### SOURCE PASSAGE
####
From the movie......Grumpy Old Men..


----------



## mastercylinder60 (Dec 18, 2005)

"the trouble with the rat race is that even if you win, you're still a rat." -- lilly tomlin

"why is it that when we talk to god, we're praying, but when god talks to us, we're schizophrenic?" -- lilly tomlin


----------



## Brent (May 26, 2004)

I didn't know what happiness was untill I got married, and then it was too late....



I always keep a bottle of whiskey handy in case I see a snake, which I also keep handy......


----------



## sumbeech (May 19, 2005)

The world is a tough place

It's even tougher when you're stupid.


----------



## bill (May 21, 2004)

My sig line. Not just words but a way of life.


----------



## stargazer (May 24, 2004)

2 wrongs dont make a right....but three lefts do - Galliger


----------



## James Howell (May 21, 2004)

"you don't get excited about nothin', 'cept biscuits..... and whores."

Captain Woodrow F. Call to Captain Augustus McCrae, Lonesome Dove.


----------



## Trout Sniffer (Jun 7, 2005)

Life Would Be Alfully Borning If Only The Good Things Happen.


----------



## rockind308 (May 15, 2006)

"Pork is not a verb" from The Simpsons


----------



## jimk (May 28, 2004)

from my brother in law..."the fish are where they are."
from my brother...."things are more like they are today than they have ever been."
from C.S. Lewis on taking things out of context...."wrenched from its context in the whole, and swollen to madness in its isolation."


----------



## tpool (Aug 21, 2005)

" If you're going after Moby Dick, don't forget the tartar sauce!".... Author unknown


----------



## dash8dvr (Jun 6, 2006)

"I never met a girl I couldn't drink pretty"


----------



## Bluffer (Feb 24, 2005)

Were gonna need a bigger boat...


----------



## GreatWhite4591 (Sep 7, 2005)

Just one - heard it from my grandmother....

"Bless her heart, she can't help being ugly but couldn't she at least stay indoors"


----------



## ComeFrom? (May 21, 2004)

*This One's Very Old...*

The only three things in life that are fer sure are:

Time Will Tell

Chit Will Smell

and Water Will Seek It's Own Level.


----------



## bill (May 21, 2004)

RedXCross said:


> De mortuis nil nisi Bonum!!!


Help me on this one. Don't speak of the dead? Or The dead don't speak?
Arrrgh


----------



## Txpintal (Sep 19, 2004)

"Everyones ignorant just in different subject" Roy Rogers


----------



## Mrs Backlasher (Dec 19, 2004)

bill said:


> Quote:
> Originally Posted by *RedXCross*
> _De mortuis nil nisi Bonum!!!_
> 
> ...


I don't know.

"Don't speak evil of the dead."

"Dead men don't speak."

Beats me! LOL


----------



## mastercylinder60 (Dec 18, 2005)

ComeFrom? said:


> Chit Will Smell


my ex-wife thinks hers doesn't.


----------



## coachlaw (Oct 26, 2005)
####
### SET PROBLEM 1
List the titles of every film, show, or other work that the quotes thread names as the source of a quote.
### SET PROBLEM 2
Carry the quotes thread on from its final line.
Nothing in the material after this point is needed.

### SUPPLIED INFORMATION
####
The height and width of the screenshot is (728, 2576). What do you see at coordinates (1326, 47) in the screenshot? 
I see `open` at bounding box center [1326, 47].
####
### EXERCISE ANSWER 1
Grumpy Old Men
Lonesome Dove
The Simpsons

### EXERCISE ANSWER 2
"You may be whatever it is that you RESOLVE to be." - Stonewall Jackson

"Integrity is a gift a man gives to himself. It is the most expensive thing you can own and you can sell it in an instant, but you can never buy it back." - My Grandfather "Sandy" H.H. Hillyer Jr.

"Everyone has to believe in something. I believe I'll have another drink." - Anonymous

- Coach


----------



## rio frio (Jan 12, 2005)

CAUTION.......The light at the end of the tunnel may be anotherTRAIN............


----------



## CoolChange (May 21, 2004)

Perfect love sometimes does not come until the first grandchild.


----------



## Hullahopper (May 24, 2004)

"The more I practice, the luckier I get"


Arnold Palmer


----------



## huntinguy (Aug 22, 2005)

"When a man tells you he's the boss at his house, watch him son! He'll most likely try to lie to you about other things too." -- Uncle Cliff Fairbanks


----------



## jabx1962 (Nov 9, 2004)

"People in China are Starving"


----------



## LIONESS-270 (May 19, 2005)

Lifes too Short to Hunt with an Ugly Gun....Live with a real Sassy Woman...or own a Dog that won't Hunt...


----------



## redbyfly (Jun 10, 2005)

Let's go so we can get back!


----------



## 6Mile (Dec 17, 2005)

don't be afraid to go after your dreams, and don't be afraid to pay the consequences to get there.

I like cats.....dead ones


----------



## Walkin' Jack (May 20, 2004)

A few from Aldous Huxley:

I'm afraid of losing my obscurity. Genuineness only thrives in the dark. Like celery. 


An intellectual is a person who has discovered something more interesting than sex. 


At least two-thirds of our miseries spring from human stupidity, human malice and those great motivators and justifiers of malice and stupidity: idealism, dogmatism and proselytizing zeal on behalf of religous or political ideas. 

Experience teaches only the teachable. 

After silence, that which comes nearest to expressing the inexpressible is music.

Facts do not cease to exist because they are ignored.

Death … It’s the only thing we haven’t succeeded in completely vulgarizing. . 

Single-mindedness is all very well in cows or baboons; in an animal claiming to belong to the same species as Shakespeare it is simply disgraceful. 

What is absurd and monstrous about war is that men who have no personal quarrel should be trained to murder one another in cold blood.


----------



## Third Wave (May 24, 2004)

Women...You can't live with 'em....Pass the beer nuts.

Norm from Cheers


----------



## Alex3 (Mar 29, 2006)

If it was easy everybody would do it.


----------



## Aggieangler (May 28, 2004)

One from my Grandpa....

"It hurt all over more than anywhere else..."


----------



## Silverspoon (Jun 1, 2005)

I was reminded of a few more last night as I watched one of my favorite movies, this shouldn't be too hard to tell what it is: (not in any particular order)

"I'm your huckleberry".

"Why Johnny Ringo, you look like somebody just walked over your grave".

"Come on! Come on! Oh Johnny, you're no daisy, no daisy at all"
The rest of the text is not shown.